인공지능은 프로세스를 자동화하고, 비즈니스에 대한 통찰력을 모으고, 프로세스 속도를 높이기 위해 다양한 산업에서 사용되고 있습니다. 인공지능이 실제로 산업에 어떤 영향을 미치는지 실제 시나리오에서 인공지능의 사용을 연구하기 위해 Python을 사용할 것입니다.

소셜 미디어는 오늘날 모든 사람의 삶의 일부입니다. 인공 지능은 소셜 미디어의 추세를 분석하는 데 효과적으로 사용할 수 있습니다.

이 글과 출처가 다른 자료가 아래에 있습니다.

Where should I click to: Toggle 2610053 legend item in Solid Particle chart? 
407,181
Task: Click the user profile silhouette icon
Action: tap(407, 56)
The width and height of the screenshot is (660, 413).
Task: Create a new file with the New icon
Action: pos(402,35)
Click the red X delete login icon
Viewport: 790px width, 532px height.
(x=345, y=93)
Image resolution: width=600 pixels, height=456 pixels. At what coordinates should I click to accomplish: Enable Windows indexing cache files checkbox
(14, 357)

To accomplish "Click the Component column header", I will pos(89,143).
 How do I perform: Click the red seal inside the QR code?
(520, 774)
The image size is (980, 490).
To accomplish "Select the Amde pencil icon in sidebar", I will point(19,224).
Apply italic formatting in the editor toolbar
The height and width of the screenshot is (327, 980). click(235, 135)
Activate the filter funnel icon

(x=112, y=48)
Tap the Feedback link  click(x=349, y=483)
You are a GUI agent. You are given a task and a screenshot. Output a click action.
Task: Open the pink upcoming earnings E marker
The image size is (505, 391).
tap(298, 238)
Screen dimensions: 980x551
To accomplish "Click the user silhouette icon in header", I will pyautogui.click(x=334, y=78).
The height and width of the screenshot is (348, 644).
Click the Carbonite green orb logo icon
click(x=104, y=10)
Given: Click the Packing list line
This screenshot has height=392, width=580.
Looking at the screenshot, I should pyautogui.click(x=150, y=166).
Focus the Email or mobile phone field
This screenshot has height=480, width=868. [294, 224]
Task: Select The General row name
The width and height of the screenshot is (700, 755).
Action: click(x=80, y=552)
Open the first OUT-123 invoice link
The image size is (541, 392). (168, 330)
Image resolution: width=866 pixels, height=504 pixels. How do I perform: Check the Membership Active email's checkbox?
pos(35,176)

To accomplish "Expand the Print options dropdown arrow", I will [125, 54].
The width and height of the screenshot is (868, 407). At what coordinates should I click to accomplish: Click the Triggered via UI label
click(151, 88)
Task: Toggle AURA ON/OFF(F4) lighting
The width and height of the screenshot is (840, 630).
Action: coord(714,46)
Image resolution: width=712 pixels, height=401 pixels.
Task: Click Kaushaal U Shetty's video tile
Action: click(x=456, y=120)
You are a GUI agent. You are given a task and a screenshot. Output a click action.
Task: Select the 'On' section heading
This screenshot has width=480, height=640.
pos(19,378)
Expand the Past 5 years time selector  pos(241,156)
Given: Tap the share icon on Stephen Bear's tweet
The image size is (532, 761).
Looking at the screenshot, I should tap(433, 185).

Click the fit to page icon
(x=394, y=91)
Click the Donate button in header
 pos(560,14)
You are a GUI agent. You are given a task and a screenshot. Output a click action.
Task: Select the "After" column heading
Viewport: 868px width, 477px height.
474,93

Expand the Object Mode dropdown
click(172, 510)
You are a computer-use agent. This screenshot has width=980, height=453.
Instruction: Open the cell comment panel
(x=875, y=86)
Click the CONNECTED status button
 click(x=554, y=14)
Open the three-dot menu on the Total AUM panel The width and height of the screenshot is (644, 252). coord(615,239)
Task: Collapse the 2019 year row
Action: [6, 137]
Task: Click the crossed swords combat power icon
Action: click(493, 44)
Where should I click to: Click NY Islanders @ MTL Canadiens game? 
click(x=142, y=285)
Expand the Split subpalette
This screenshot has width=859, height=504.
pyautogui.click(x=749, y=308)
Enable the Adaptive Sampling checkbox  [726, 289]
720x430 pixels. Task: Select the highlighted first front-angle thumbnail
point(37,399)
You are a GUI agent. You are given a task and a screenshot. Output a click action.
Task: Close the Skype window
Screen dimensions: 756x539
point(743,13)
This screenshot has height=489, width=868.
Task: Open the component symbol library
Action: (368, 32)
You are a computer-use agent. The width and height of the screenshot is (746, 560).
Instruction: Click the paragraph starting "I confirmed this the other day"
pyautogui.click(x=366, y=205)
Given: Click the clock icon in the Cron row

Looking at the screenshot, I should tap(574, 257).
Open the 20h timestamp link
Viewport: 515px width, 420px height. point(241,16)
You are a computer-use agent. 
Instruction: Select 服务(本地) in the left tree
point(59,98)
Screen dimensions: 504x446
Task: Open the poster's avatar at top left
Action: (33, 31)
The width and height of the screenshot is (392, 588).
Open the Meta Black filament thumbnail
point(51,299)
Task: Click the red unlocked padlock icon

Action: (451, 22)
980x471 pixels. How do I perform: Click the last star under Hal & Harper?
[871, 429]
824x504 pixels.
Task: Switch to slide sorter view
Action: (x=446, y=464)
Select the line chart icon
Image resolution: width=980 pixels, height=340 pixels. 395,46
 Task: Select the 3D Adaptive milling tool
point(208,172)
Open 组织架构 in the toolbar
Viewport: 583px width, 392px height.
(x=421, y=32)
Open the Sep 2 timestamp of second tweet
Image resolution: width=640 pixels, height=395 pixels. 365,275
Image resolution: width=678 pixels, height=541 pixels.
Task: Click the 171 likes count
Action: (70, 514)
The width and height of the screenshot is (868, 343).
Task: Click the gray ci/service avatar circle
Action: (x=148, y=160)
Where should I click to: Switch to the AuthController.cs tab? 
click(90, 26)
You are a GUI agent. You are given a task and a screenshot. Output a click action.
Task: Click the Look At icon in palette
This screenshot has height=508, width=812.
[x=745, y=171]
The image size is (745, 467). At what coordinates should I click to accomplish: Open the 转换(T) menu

이 노트북에서는 K-Means 모델을 사용하여 소셜 미디어 게시물의 전파성을 예측하는 방법에 중점을 둘 것입니다.

## Context

[UCI](http://archive.ics.uci.edu/ml/datasets/Online+News+Popularity)에 업로드되는 Mashable(인기 있는 소셜 기사 공유 플랫폼)에서 게시한 기사 데이터 세트로 작업할 예정입니다. K-Means 모델을 사용하여 클러스터 내의 기사가 비슷한 인기를 가질 수 있도록 기사 데이터 세트를 클러스터 그룹으로 나눕니다.


### Side note: K-Means란?

K-Means는 동일한 그룹(클러스터라고 함)에 있는 객체가 다른 그룹(클러스터)에 있는 객체보다 서로 더 유사하도록(어떤 의미에서) 데이터 세트를 그룹으로 나누는 간단한 알고리즘입니다.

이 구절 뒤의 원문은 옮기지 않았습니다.